WHAT NEEDS TO BE DONE: Reproduce the lines below exactly, starting at the one containing "Viewport: 1102px width, 717px height." and stopping at the final line.
LISTED RECORDS below:
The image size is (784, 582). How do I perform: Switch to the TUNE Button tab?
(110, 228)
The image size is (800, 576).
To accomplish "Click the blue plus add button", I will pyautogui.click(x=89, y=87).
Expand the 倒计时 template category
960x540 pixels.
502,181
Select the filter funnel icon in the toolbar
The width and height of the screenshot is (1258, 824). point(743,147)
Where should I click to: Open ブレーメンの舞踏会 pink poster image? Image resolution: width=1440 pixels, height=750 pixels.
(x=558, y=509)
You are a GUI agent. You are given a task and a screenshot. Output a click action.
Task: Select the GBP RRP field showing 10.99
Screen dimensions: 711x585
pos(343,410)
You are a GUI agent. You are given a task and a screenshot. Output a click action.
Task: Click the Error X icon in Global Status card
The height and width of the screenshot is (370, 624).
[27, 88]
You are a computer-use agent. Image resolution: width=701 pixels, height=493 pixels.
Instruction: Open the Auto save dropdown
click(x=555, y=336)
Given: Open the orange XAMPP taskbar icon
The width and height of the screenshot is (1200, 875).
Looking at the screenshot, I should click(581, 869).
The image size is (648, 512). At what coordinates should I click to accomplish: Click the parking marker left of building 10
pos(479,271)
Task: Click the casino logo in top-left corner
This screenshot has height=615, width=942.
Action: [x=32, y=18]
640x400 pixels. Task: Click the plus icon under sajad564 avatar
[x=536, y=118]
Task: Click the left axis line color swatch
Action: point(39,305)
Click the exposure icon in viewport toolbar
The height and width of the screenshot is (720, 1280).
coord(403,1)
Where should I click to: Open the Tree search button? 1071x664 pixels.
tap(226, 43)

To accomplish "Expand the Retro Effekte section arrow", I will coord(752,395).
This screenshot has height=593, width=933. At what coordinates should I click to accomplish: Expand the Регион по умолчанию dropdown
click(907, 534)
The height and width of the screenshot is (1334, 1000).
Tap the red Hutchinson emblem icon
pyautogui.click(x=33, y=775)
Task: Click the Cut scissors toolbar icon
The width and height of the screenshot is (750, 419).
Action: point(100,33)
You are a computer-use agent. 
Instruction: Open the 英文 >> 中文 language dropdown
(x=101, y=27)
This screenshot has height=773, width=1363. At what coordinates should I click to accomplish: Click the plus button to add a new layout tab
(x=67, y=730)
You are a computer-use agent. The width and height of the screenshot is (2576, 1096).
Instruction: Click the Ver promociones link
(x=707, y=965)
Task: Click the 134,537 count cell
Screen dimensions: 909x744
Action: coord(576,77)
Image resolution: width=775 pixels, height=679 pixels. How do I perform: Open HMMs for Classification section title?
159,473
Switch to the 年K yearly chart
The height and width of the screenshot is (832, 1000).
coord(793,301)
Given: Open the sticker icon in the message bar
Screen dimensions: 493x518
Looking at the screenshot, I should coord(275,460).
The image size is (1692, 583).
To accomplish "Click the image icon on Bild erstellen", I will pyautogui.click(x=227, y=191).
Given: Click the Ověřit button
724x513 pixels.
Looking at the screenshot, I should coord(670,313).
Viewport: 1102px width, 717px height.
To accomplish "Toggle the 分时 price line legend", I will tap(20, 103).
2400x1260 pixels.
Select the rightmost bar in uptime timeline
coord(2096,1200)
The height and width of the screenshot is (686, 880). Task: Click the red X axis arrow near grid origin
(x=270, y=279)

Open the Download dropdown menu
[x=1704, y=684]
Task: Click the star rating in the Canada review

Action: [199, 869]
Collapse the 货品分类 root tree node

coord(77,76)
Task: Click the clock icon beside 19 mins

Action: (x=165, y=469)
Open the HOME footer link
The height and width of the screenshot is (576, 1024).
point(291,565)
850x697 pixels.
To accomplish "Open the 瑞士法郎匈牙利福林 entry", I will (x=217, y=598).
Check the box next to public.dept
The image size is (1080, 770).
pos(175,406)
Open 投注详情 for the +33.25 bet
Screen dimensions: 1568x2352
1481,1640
End of LISTED RECORDS.
RESPONSE:
Viewport: 1102px width, 717px height.
To accomplish "Toggle the 分时 price line legend", I will tap(20, 103).
2400x1260 pixels.
Select the rightmost bar in uptime timeline
coord(2096,1200)
The height and width of the screenshot is (686, 880). Task: Click the red X axis arrow near grid origin
(x=270, y=279)

Open the Download dropdown menu
[x=1704, y=684]
Task: Click the star rating in the Canada review

Action: [199, 869]
Collapse the 货品分类 root tree node

coord(77,76)
Task: Click the clock icon beside 19 mins

Action: (x=165, y=469)
Open the HOME footer link
The height and width of the screenshot is (576, 1024).
point(291,565)
850x697 pixels.
To accomplish "Open the 瑞士法郎匈牙利福林 entry", I will (x=217, y=598).
Check the box next to public.dept
The image size is (1080, 770).
pos(175,406)
Open 投注详情 for the +33.25 bet
Screen dimensions: 1568x2352
1481,1640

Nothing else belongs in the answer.